Extracted data entries
· · ·
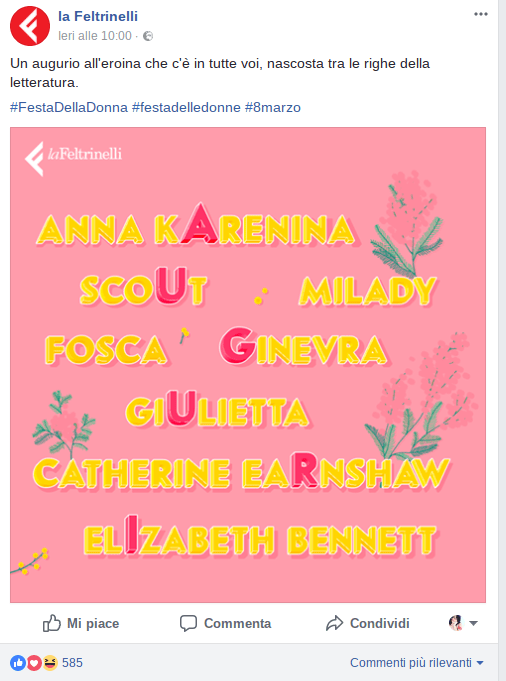Open la Feltrinelli page name link
This screenshot has height=681, width=506.
(98, 16)
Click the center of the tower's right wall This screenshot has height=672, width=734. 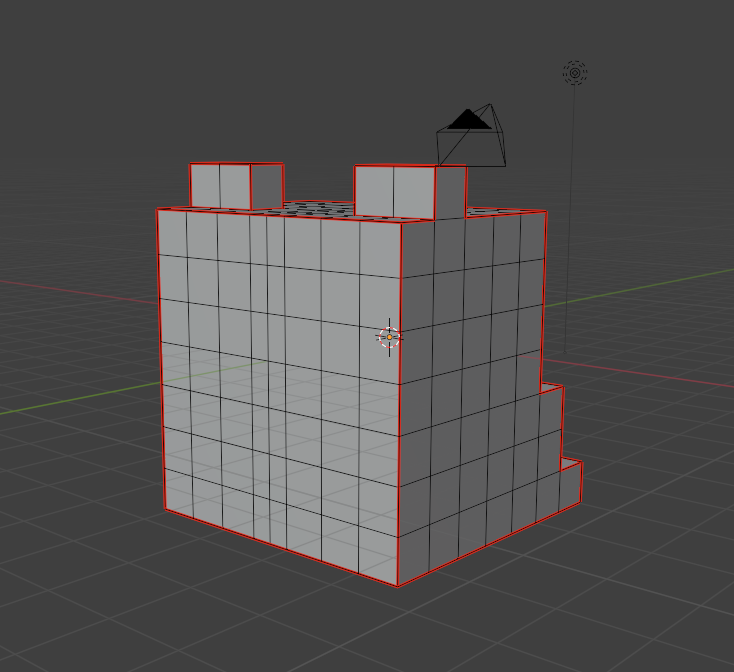click(x=470, y=380)
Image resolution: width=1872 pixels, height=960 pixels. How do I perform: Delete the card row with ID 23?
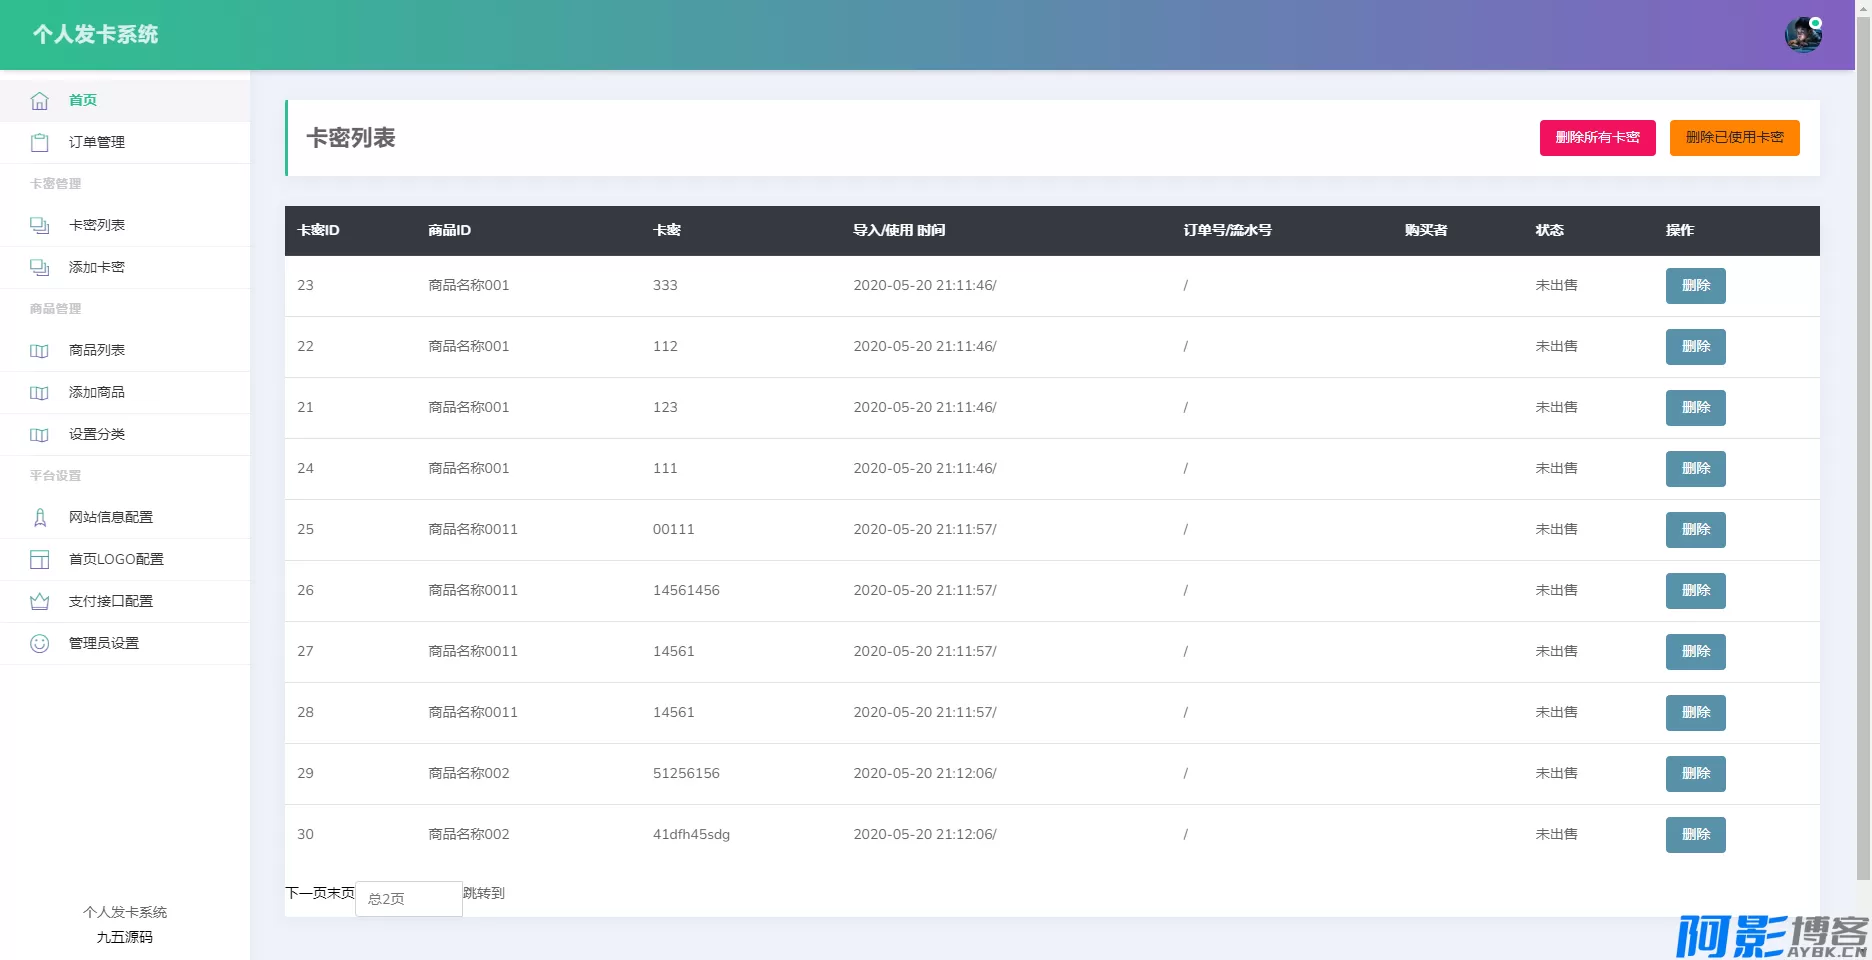coord(1695,286)
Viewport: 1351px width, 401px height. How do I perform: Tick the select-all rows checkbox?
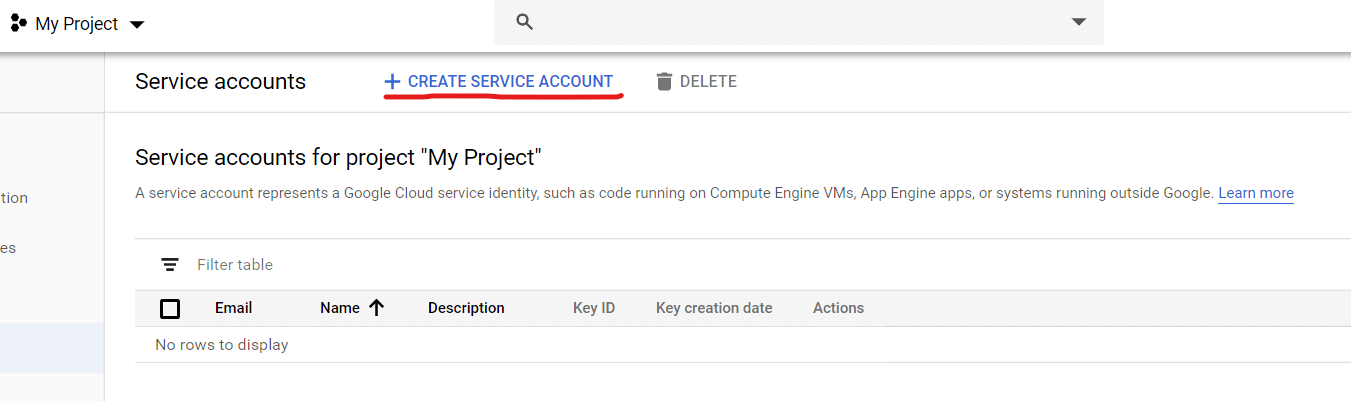click(x=170, y=308)
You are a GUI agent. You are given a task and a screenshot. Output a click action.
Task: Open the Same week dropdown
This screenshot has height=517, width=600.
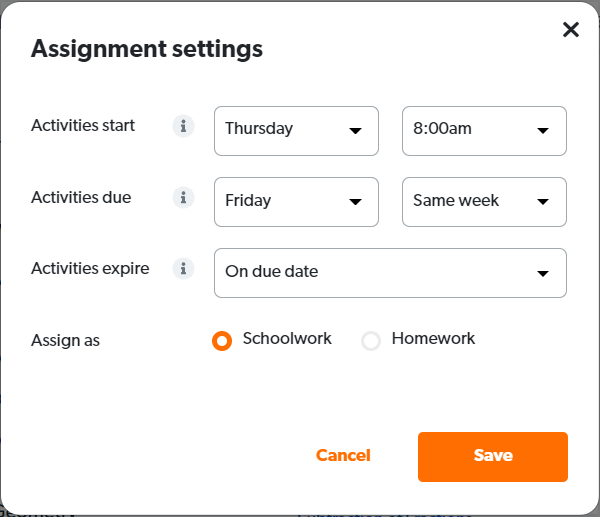coord(484,202)
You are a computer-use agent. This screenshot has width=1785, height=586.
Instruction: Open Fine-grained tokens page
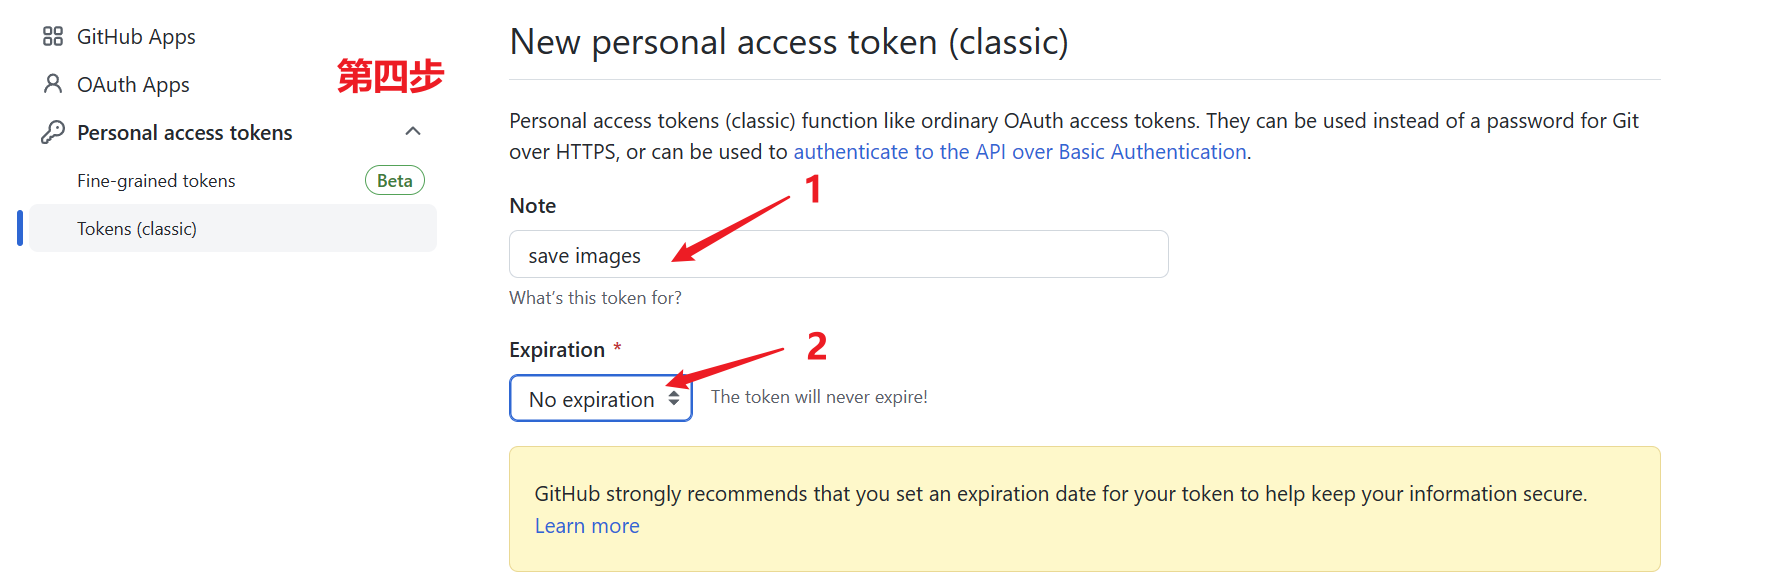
· · ·
Task requirements
Only one thing is required here: an exact copy of the lines from the one bearing "Image resolution: width=1872" through the final line above, both included, with pictures left out.

Output for this exercise
Image resolution: width=1872 pixels, height=960 pixels. How do I perform: Delete the card row with ID 23?
coord(1695,286)
Viewport: 1351px width, 401px height. How do I perform: Tick the select-all rows checkbox?
click(x=170, y=308)
You are a GUI agent. You are given a task and a screenshot. Output a click action.
Task: Open the Same week dropdown
This screenshot has height=517, width=600.
coord(484,202)
You are a computer-use agent. This screenshot has width=1785, height=586.
Instruction: Open Fine-grained tokens page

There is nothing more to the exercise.